We’ve all seen them.  Something that pops up on our computer or in an email and we immediately go, “WOW.”  Often it is an email talking about some politician and a conspiracy they are leading.

Makes for interesting reading.  But normally I can spot them a mile away.  Perhaps it is just the cynic in me.  For as I read I begin to hear an alarm and think, “No way is this true.”  Usually, a bit of time on the internet confirms the suspicions.

Here is a great example that I happened across a couple of days ago.  A story by a TODAY reporter telling us that at one of the Chicago all-male Urban Prep charter schools, 100 percent of the new graduates are going to college.  The article is lavish in its praise of the school and its founder, Tim King.

However, the story fails to point out a very important number.  There were 154 freshman in this class, but only 67 graduated.  That means 56 percent of the class dropped or moved to another school.  Suddenly a lot of luster is gone from this “feel good” article.

This is not to demean those who made it through graduation and are going on to college.  That is wonderful for them.  But where are the other 87 classmates from the ninth grade?  What happened to them?  What are their stories?

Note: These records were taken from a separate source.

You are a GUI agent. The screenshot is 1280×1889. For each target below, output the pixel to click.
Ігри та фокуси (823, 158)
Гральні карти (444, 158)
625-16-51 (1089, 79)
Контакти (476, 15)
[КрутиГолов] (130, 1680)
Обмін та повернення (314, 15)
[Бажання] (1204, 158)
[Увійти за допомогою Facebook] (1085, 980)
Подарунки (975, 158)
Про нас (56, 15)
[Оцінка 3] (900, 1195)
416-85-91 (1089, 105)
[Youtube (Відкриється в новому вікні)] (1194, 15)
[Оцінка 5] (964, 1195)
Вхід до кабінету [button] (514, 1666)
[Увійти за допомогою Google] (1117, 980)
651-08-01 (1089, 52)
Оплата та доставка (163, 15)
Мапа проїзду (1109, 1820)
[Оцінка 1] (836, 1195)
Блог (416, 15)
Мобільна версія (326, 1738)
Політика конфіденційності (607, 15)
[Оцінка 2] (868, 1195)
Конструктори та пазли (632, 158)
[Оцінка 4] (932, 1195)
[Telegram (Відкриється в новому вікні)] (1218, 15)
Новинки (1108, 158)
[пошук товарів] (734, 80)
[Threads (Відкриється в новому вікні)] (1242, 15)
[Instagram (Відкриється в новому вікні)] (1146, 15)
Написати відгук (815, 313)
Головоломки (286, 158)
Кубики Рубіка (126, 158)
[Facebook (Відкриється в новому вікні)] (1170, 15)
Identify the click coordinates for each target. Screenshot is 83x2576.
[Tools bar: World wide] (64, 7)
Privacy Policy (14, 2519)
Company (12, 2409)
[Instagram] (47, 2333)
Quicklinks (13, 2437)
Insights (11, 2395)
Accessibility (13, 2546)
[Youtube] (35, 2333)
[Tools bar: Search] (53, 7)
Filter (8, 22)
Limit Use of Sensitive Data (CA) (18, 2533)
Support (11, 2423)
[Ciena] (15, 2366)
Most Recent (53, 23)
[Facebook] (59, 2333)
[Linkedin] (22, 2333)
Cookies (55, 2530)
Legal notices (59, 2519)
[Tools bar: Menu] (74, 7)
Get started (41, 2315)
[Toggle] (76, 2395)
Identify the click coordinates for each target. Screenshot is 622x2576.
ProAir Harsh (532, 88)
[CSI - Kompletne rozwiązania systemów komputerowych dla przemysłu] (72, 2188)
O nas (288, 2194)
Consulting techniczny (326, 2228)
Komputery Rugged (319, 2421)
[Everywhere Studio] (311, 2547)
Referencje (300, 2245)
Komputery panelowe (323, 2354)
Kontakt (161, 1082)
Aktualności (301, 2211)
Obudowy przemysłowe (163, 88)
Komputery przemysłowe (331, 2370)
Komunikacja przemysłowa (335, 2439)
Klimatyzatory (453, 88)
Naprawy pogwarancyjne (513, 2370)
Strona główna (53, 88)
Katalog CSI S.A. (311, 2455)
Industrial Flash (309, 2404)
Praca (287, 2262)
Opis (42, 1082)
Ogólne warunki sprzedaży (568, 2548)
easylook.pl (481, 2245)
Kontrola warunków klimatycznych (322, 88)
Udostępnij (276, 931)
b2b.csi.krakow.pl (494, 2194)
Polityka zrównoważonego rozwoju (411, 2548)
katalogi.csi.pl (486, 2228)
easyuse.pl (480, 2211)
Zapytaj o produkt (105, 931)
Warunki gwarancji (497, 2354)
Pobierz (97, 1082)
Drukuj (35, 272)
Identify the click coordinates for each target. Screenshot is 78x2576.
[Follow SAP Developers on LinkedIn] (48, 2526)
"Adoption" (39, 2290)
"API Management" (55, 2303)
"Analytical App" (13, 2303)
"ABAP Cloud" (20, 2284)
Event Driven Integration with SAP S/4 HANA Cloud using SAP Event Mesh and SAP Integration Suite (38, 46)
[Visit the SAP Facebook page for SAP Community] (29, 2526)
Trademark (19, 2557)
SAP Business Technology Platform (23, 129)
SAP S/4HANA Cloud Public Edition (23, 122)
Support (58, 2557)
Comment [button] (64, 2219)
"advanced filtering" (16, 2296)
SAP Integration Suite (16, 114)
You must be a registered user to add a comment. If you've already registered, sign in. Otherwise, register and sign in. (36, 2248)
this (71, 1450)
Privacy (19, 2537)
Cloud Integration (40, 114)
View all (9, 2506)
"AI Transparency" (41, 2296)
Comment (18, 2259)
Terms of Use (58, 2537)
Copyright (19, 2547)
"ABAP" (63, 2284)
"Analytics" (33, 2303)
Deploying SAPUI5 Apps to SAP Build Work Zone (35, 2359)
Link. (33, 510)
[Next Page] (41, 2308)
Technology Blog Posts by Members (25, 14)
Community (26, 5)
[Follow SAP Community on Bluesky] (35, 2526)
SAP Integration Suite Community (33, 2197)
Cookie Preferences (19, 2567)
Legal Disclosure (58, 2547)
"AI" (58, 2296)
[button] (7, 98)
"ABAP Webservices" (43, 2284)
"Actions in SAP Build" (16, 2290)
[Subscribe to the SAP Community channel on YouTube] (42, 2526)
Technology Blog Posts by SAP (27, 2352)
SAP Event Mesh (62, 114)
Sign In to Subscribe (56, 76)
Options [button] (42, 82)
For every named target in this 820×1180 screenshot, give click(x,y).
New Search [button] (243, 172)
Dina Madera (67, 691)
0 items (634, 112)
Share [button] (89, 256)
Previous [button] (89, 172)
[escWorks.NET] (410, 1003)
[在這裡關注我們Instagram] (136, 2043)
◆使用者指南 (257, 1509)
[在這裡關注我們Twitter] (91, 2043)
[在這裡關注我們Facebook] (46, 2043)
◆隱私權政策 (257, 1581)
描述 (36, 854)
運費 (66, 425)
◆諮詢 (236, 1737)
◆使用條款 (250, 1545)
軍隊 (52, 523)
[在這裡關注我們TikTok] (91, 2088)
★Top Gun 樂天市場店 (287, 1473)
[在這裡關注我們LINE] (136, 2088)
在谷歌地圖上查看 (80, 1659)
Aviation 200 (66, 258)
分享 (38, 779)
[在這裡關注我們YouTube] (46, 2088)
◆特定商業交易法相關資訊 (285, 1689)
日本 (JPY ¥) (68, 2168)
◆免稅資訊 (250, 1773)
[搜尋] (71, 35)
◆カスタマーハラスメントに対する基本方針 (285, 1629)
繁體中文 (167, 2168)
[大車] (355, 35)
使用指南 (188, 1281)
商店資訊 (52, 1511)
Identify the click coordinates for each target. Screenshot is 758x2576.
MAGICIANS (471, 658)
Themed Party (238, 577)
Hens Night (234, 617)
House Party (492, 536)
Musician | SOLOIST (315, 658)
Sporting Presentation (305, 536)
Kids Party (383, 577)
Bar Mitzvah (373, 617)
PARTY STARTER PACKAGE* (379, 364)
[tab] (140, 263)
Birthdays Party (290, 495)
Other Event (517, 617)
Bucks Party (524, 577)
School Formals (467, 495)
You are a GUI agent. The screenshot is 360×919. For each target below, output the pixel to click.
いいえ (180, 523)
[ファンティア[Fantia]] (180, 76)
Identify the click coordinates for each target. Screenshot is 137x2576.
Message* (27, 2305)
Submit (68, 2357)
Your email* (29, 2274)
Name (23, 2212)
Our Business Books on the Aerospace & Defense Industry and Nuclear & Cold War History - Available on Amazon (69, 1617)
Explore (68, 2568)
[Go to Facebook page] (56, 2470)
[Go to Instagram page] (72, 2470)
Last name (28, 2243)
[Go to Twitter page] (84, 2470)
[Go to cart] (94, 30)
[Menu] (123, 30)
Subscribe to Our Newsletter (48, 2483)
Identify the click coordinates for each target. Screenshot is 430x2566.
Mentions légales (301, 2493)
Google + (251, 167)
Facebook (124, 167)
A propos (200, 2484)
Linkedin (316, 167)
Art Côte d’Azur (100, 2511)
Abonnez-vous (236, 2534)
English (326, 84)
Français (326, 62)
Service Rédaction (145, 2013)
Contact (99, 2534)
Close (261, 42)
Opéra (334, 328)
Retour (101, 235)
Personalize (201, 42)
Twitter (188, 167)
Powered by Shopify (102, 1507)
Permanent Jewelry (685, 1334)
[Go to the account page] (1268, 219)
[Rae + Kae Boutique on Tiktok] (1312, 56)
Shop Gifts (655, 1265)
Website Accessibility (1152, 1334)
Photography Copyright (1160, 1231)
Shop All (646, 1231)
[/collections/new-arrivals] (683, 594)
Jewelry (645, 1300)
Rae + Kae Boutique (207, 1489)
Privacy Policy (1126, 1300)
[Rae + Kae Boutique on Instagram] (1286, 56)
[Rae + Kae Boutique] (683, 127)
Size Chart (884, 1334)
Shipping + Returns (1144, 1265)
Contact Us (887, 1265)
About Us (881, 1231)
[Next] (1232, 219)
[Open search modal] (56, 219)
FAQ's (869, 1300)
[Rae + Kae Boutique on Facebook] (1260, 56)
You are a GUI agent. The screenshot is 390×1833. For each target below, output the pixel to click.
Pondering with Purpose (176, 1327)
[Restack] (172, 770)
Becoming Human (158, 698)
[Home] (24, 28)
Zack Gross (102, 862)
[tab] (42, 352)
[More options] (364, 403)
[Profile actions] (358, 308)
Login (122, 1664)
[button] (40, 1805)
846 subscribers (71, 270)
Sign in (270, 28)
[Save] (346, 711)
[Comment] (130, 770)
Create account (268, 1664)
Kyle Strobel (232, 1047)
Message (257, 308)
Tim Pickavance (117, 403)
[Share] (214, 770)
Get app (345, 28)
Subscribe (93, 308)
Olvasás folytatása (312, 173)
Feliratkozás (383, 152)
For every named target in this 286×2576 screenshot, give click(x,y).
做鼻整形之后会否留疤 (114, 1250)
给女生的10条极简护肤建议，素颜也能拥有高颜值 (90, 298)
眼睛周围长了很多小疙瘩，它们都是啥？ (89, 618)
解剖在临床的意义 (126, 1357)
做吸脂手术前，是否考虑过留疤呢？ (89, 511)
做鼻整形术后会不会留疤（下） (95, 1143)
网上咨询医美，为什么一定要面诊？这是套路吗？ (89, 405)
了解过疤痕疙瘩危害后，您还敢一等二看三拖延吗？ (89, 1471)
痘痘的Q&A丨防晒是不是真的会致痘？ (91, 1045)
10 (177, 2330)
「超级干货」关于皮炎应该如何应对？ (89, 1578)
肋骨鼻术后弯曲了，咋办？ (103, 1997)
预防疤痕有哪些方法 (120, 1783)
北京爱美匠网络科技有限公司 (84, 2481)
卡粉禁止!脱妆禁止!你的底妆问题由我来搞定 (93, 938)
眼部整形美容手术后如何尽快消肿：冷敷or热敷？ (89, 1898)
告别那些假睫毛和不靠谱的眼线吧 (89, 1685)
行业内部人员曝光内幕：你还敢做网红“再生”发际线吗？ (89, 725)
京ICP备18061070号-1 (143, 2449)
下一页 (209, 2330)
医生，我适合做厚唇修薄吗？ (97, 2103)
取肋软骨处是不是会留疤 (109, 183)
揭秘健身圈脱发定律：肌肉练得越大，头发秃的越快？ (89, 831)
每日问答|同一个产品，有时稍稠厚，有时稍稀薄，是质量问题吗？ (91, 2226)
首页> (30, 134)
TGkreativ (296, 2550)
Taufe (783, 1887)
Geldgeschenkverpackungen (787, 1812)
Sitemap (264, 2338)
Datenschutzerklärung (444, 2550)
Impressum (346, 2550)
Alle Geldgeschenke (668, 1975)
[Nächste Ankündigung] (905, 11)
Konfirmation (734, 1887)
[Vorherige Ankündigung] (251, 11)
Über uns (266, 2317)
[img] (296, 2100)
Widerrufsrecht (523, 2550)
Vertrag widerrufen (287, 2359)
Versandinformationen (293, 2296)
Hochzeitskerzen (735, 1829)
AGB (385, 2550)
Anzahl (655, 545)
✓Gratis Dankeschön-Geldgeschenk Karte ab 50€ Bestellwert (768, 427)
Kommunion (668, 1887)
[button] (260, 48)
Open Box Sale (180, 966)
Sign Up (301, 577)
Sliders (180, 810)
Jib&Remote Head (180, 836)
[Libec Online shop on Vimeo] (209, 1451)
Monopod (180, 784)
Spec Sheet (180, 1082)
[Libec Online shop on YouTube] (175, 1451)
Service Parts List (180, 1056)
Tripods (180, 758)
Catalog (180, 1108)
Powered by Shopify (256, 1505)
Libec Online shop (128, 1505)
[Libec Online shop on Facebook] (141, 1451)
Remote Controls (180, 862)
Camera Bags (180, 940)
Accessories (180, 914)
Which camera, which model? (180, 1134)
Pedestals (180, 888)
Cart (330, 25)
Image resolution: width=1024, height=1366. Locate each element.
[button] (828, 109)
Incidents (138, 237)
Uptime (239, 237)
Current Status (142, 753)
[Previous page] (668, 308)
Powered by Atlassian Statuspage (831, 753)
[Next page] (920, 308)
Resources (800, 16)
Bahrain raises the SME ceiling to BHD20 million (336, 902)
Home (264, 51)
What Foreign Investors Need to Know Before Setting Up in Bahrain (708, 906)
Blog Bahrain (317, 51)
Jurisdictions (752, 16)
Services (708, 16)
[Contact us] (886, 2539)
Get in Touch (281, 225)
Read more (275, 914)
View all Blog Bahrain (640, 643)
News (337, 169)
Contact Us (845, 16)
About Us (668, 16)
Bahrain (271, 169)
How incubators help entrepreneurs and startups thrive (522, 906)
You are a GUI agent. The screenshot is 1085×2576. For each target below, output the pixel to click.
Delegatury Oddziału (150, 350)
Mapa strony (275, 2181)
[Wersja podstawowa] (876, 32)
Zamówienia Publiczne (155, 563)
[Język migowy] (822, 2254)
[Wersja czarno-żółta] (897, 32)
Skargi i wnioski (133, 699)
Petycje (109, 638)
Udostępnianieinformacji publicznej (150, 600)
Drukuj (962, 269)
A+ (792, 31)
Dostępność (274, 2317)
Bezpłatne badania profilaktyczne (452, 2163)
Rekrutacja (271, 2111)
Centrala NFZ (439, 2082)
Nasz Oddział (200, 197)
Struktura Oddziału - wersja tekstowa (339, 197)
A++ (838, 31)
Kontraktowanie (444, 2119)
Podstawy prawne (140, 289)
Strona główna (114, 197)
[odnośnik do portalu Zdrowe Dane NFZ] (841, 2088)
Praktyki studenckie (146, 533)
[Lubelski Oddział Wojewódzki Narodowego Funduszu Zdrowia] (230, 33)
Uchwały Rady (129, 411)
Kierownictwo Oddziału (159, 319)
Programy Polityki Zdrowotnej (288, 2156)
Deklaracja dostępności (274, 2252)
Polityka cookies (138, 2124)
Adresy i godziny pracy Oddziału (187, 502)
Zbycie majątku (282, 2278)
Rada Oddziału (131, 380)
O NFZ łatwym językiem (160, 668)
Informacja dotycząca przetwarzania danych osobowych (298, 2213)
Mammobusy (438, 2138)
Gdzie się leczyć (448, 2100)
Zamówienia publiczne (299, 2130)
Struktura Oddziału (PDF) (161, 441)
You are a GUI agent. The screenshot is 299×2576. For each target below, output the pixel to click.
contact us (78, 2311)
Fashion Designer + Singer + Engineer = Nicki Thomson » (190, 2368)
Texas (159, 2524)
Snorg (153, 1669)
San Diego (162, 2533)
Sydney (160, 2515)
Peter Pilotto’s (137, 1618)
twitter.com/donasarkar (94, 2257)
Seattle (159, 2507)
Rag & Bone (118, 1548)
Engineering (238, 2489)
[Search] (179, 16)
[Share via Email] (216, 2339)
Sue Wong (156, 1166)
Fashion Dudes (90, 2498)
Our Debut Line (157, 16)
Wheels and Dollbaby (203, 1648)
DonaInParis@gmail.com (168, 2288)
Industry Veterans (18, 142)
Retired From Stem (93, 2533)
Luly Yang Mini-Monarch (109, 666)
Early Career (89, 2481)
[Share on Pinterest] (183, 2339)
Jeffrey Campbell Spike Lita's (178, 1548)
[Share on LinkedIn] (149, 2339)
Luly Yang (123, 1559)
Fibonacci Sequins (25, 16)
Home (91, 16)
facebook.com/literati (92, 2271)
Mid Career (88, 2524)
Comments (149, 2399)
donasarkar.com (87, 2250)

Noel Hammatt is a retired professor from LSU who has studied Urban Prep in the past.  He pointed out in 2014 that only 17.2 percent of the school’s students passed the Reading and Math portion of the Prairie State Achievement Exam, a key high school test in Illinois.

Efforts to claim education miracles are hardly new.  Diane Ravitch recalls in 2005 when New York City mayor Michael Bloomberg held a news conference at a Bronx school to announce a 49-point jump in fourth grade reading scores.  But the following year, fourth grade reading scores fell by 41 points at the same school.

As we’ve all heard endless times, “If it sounds too good to be true, then it probably is.”  Education is no exception.